82 feet ! i feel like 0 . Cant imagine to live somewhere where i cannot see the sea!

Reactions: Like 3


----------



## The PenSmith (Jan 3, 2015)

About 10' but not in a flood zone....

Reactions: Like 1


----------



## GeauxGameCalls (Jan 3, 2015)

5' where I'm at. -3 in New Orleans

Reactions: Like 1


----------



## Foot Patrol (Jan 3, 2015)

32 feet. Out of the flood plan.

Reactions: Like 1


----------



## Kevin (Jan 3, 2015)

The PenSmith said:


> About 10' but not in a flood zone....



The entire state of FL is a flood zone.

Reactions: Agree 2


----------



## Tony (Jan 3, 2015)

810' here. Tony

Reactions: Like 1


----------



## daugher12 (Jan 4, 2015)

1021 here

Reactions: Like 1


----------



## NYWoodturner (Jan 4, 2015)

502 in good ol NY


----------



## Brink (Jan 4, 2015)

NYWoodturner said:


> 502 in good ol NY



502' way up the Catskills?


----------



## NYWoodturner (Jan 4, 2015)

I'm not quite in the Catskills... I'm south of you - Westtown

Reactions: Like 1


----------



## ripjack13 (Jan 6, 2015)

189.501 m / 621.723 feet...

Reactions: Like 1


----------



## Mike Mills (Jan 6, 2015)

About 649 sober....643 falling down drunk.

Reactions: Like 1 | Funny 5


----------



## Final Strut (Jan 6, 2015)

951 Feet

Reactions: Like 1


----------



## ripjack13 (Jan 6, 2015)

Mike Mills said:


> About 649 sober....643 falling down drunk.

Reactions: Funny 2


----------



## TimR (Jan 6, 2015)

Mike Mills said:


> About 649 sober....643 falling down drunk.


Mike, I would have thought our elevations (standing) would have been closer. I'm at about 780 ft in Mint Hill. I guess that's why they call it a hill...still haven't figured out that whole "mint" thing, which has nothing to do with the first documented gold find in the US that started not far from either Mike or me at Reeds Gold Mine.


----------



## BarbS (Jan 6, 2015)

We're at 895 feet, just 293 feet above the Columbia River, and downstream from Grand Coulee dam, Chief Joseph Dam, Wells Dam and Rocky Reach Dam. I did a bus tour a few years ago with the Chelan PUD hosting big wigs from Olympia (state capital) and I happened to ask the tour guide about Grand Coulee bursting and washing out everything below. He assured me the PUD had a plan for that, and even Lake Roosevelt behind the big dam could pound down through the gorge with controlled runoffs compensating. I've always wondered.
From the park's website: "The Lake Roosevelt watershed drains about 44,969 square miles, 88% of which is Canada. The lake extends more than 154 miles."


----------



## Mike Mills (Jan 6, 2015)

TimR said:


> Mike, I would have thought our elevations (standing) would have been closer. I'm at about 780 ft in Mint Hill. I guess that's why they call it a hill...still haven't figured out that whole "mint" thing, which has nothing to do with the first documented gold find in the US that started not far from either Mike or me at Reeds Gold Mine.
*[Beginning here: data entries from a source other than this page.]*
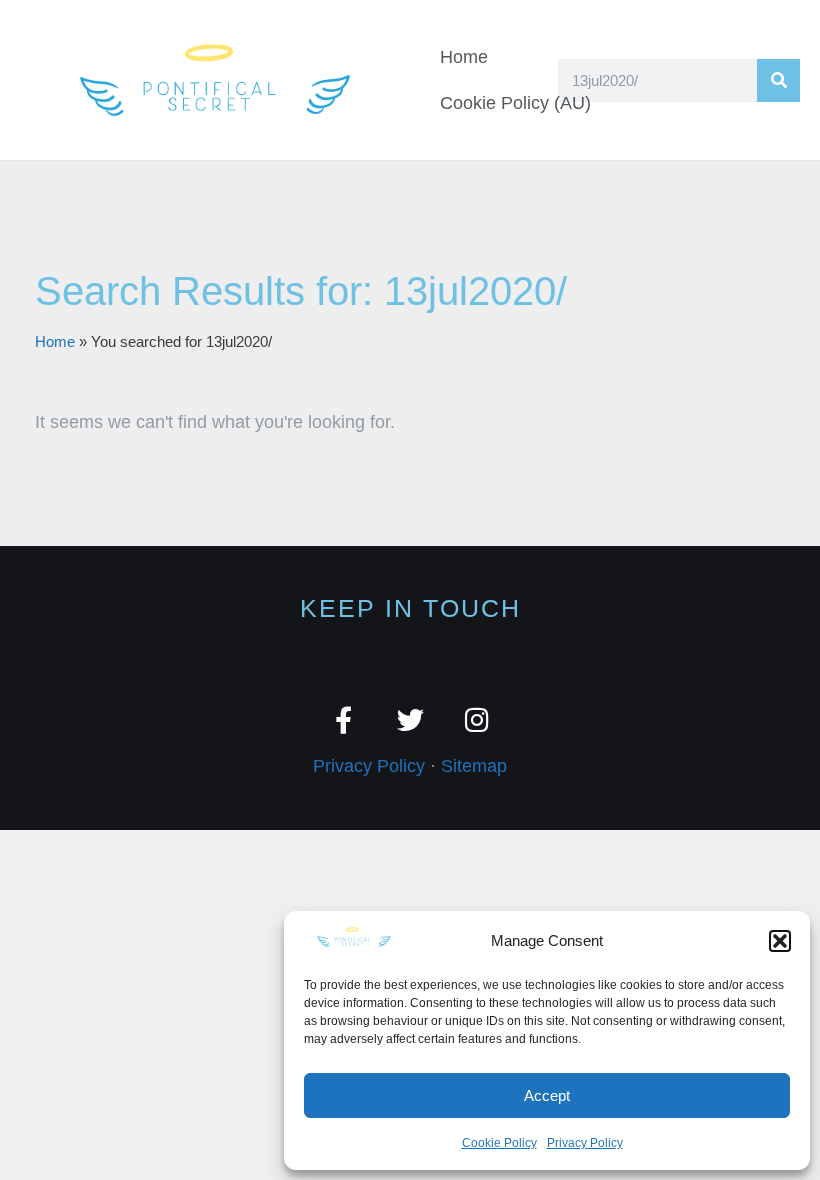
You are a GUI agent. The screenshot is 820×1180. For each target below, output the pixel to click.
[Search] (778, 80)
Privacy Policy (585, 1143)
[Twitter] (410, 719)
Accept (547, 1095)
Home (464, 57)
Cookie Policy (499, 1143)
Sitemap (474, 766)
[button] (780, 941)
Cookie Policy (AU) (515, 103)
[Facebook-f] (343, 719)
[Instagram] (477, 719)
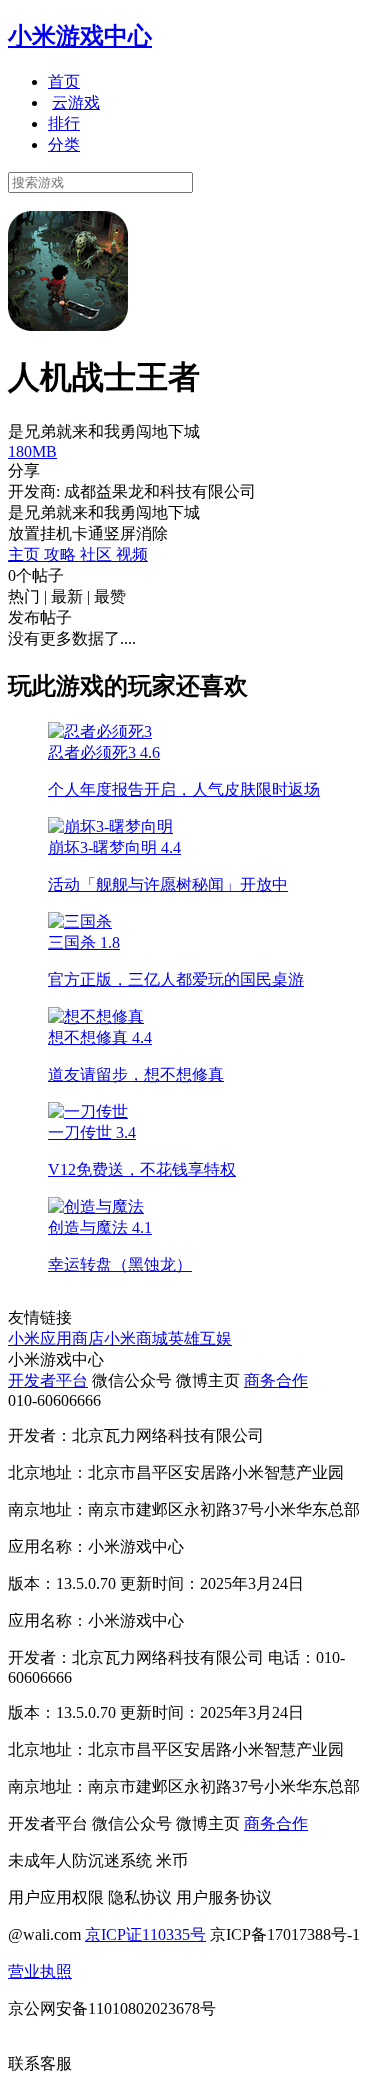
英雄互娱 (200, 1338)
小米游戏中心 (80, 36)
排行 (64, 123)
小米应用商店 (56, 1338)
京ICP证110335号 (145, 1934)
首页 (64, 81)
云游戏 (76, 102)
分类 (64, 144)
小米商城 (136, 1338)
That's what Wikipedia says...

And there was a U.S. Mint here in the 1800's...like Philly or Denver...

I've been to Reed Gold mine several times...feels good in the summer.
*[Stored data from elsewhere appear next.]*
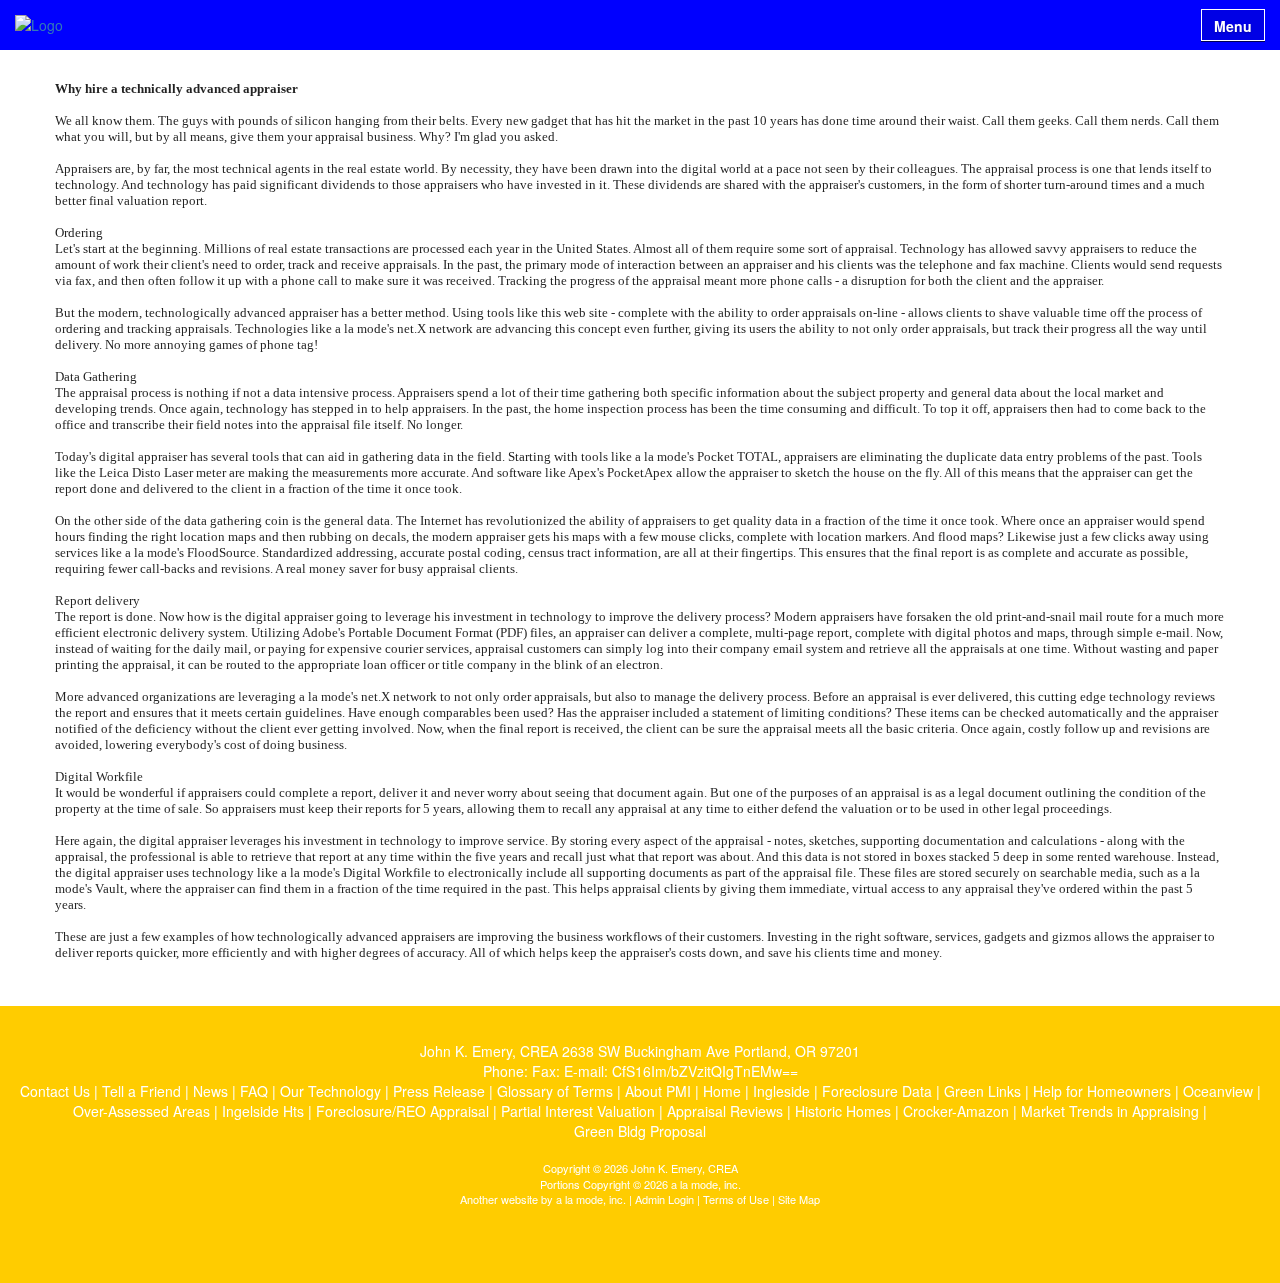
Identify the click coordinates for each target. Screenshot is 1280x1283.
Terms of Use (736, 1199)
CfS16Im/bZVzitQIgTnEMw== (705, 1071)
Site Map (799, 1199)
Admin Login (664, 1199)
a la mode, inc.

Reactions: Like 1 | Agree 1


----------



## rob3232 (Jan 6, 2015)

771'

Reactions: Like 1


----------



## Kevin (Jan 6, 2015)

Something tells me these monks have us all beat.

http://i1077.Rule #2/albums/w468/WoodBarter/1420578073_house_on_mountain_w1_zpsbebed3a0.jpeg

Reactions: Agree 1


----------



## Mike1950 (Jan 6, 2015)

BarbS said:


> We're at 895 feet, just 293 feet above the Columbia River, and downstream from Grand Coulee dam, Chief Joseph Dam, Wells Dam and Rocky Reach Dam. I did a bus tour a few years ago with the Chelan PUD hosting big wigs from Olympia (state capital) and I happened to ask the tour guide about Grand Coulee bursting and washing out everything below. He assured me the PUD had a plan for that, and even Lake Roosevelt behind the big dam could pound down through the gorge with controlled runoffs compensating. I've always wondered.
> From the park's website: "The Lake Roosevelt watershed drains about 44,969 square miles, 88% of which is Canada. The lake extends more than 154 miles."



I did some work at the dam, Barb, The inside of it is amazing. They were cutting 10' of concrete with a wire saw and it ended up crooked so they had us come in an straighten it. They have a rule book on how things will be done and changes are difficult. Had half a dozen engineers banging on our work as soon as it dried with hammers and chisels. 
One started to explain to us how the dam is indestructible. A certain un-named smart @$$ pointed out that He agreed with his list of indestructible but that he was leaving one of of the list. He asked and I told him he was leaving out Mother nature- she sent a 600 foot wall of ice down that gorge 10,000 years ago and sooner or later she would do it again. I wish I had a camera- the look on his face was priceless. PS- there is not a spot on the floor of that place you could not eat off of. @Kenbo has nothing on those guys when it comes to clean.

Reactions: Like 1 | Funny 2


----------